No entanto, infelizmente, esse imenso potencial tem sido desprezado no último período. No lugar das oportunidades, hoje vemos a exploração sem limites que obriga jovens a serem “escravos modernos” dos aplicativos de entrega ou “empreendedores” da venda de produtos nos faróis; a cidade democrática sucumbiu ao medo e à violência policial, que produz um verdadeiro genocídio contra jovens negros; não se vê a solidariedade necessária do poder público com as milhares de pessoas que vivem em situação de rua, condição inaceitável numa sociedade moderna.
A cidade virou as costas para quem a constrói e se rendeu aos privilégios de quem só a conhece por trás dos muros dos condomínios de luxo. A pirâmide de prioridades da prefeitura está invertida: há dinheiro para recapear o asfalto nos bairros da elite, mas unidades básicas de saúde são fechadas nos bairros pobres. É inconcebível que aceitemos que o município mais rico do país não seja referência nas áreas essenciais para a vida do povo, como educação e saúde.
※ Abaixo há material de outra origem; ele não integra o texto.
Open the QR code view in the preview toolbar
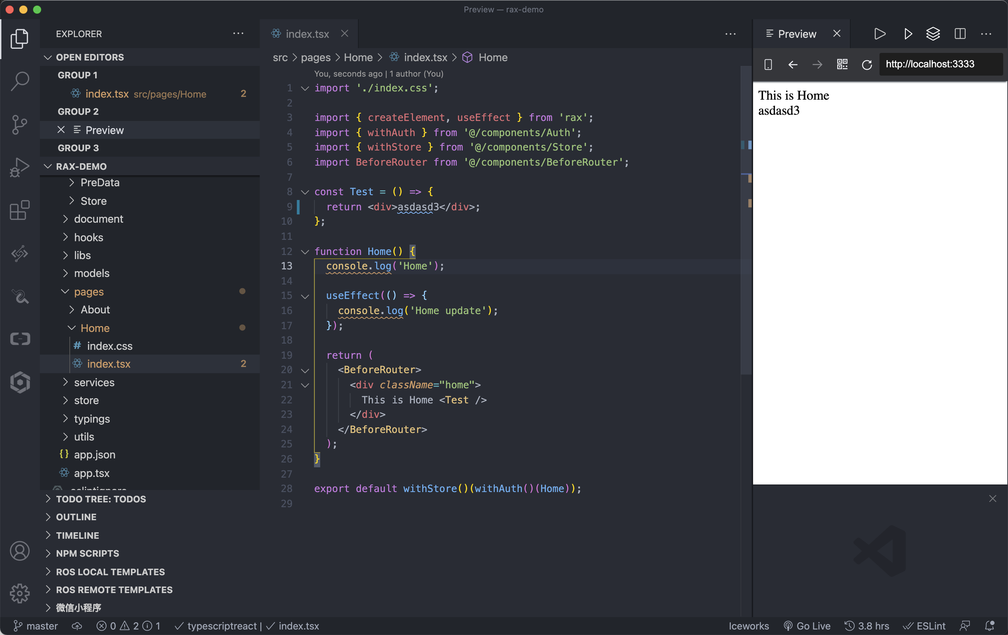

A riqueza de São Paulo é gerada pelos braços dos trabalhadores da periferia, mas o orçamento municipal se concentra no centro expandido. O que o município tem feito pela população que enfrenta duas ou três horas diárias para ir trabalhar? Aumento de tarifa de ônibus e diminuição do tempo de uso do Bilhete Único, desmonte das políticas sociais, sucateamento dos parcos espaços de cultura, esporte e lazer. Isso não pode continuar!
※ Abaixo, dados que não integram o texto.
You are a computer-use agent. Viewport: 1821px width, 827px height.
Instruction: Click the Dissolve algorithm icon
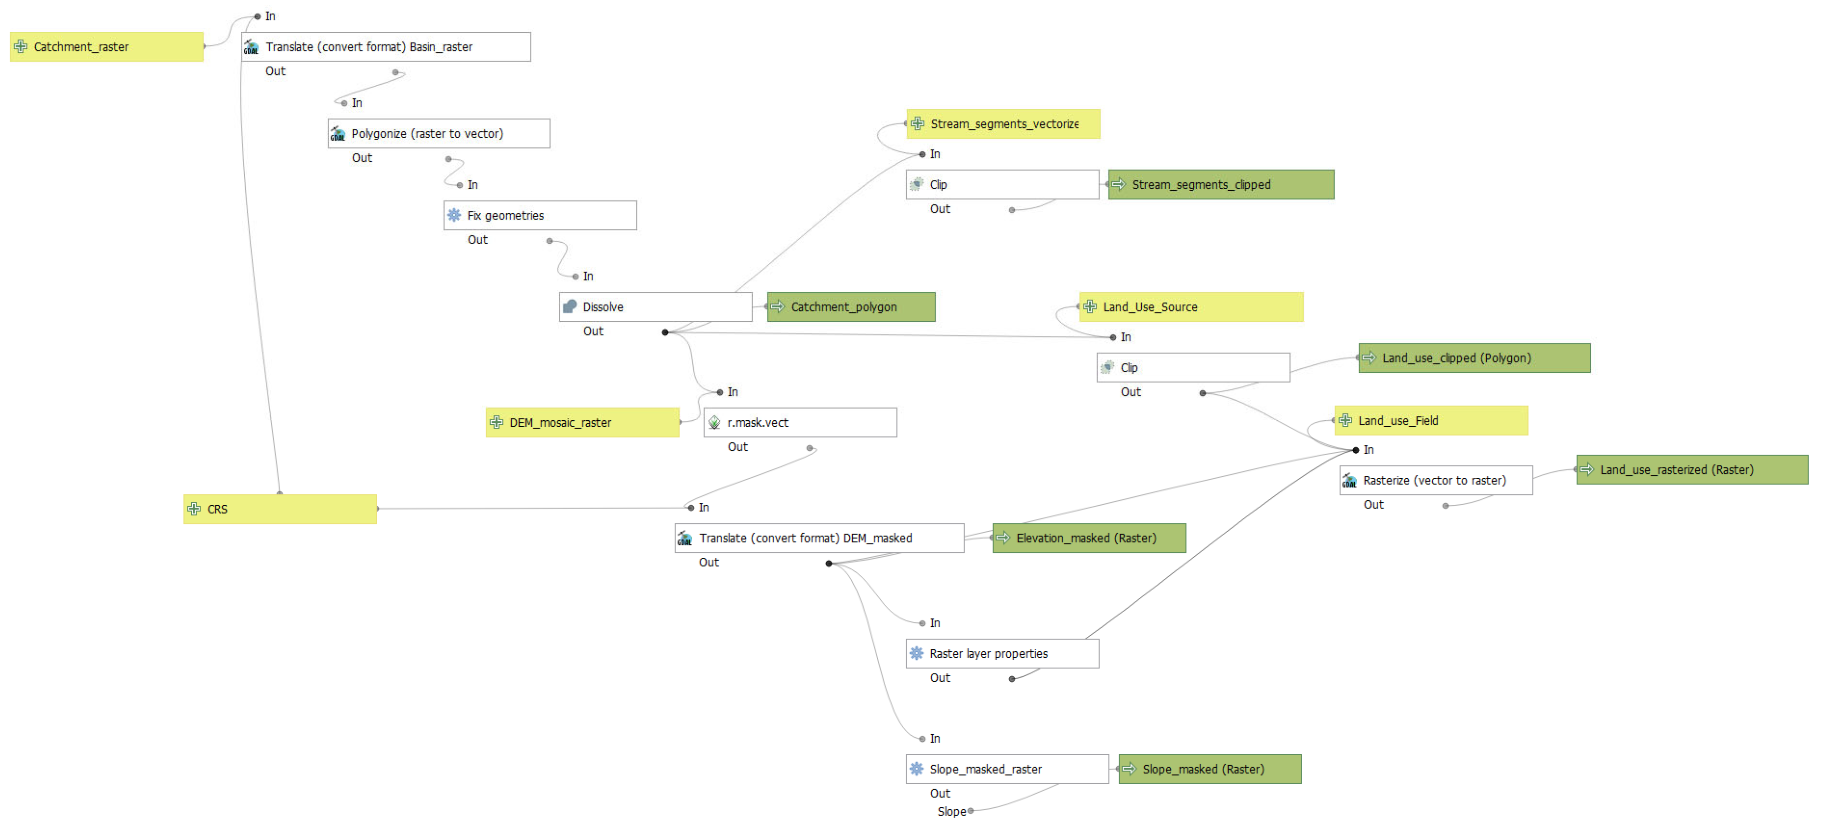[x=570, y=307]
Há uma vida intensa e pujante nas periferias paulistanas. Existe muito empreendedorismo de verdade, que gera emprego e renda; muita produção cultural de qualidade; inúmeros talentos das artes, da música e do esporte que começam a ser revelados nas escolas, nos saraus, nos centros de cultura e nos campos de terra. Essa turma tem orgulho de sua origem social, da sua cor, do seu território. E não quer favor de ninguém, só quer respeito e a devolução justa, por parte dos governos, dos serviços públicos pelos quais pagam como trabalhadores e contribuintes.
Quem é da periferia está acostumado a construir soluções inteligentes e criativas para os desafios do dia a dia. Os governos deveriam incentivar, deixar esse potencial fluir mais e mais para impulsionar outro ciclo de força e crescimento econômico. O futuro da cidade está em dar poder a esse povo.
São Paulo precisa urgentemente reverter a injusta e maléfica concentração de poder e verbas públicas nas áreas nobres e fazer opções objetivas e concretas pela maioria da população. Se as necessidades são infinitas e os recursos finitos, que se comece a investir e a realizar as políticas da periferia para o centro, atendendo quem sempre foi prejudicado e não eternizando o ciclo dos privilégios. Uma cidade verdadeiramente democrática cuida primeiro de quem mais precisa.
Neste 25 de janeiro, Sampa completa 466 anos. É uma data para viver tudo o que a cidade pode oferecer, mas sobretudo de lutar para que a São Paulo dos mil povos seja efetivamente para o povo.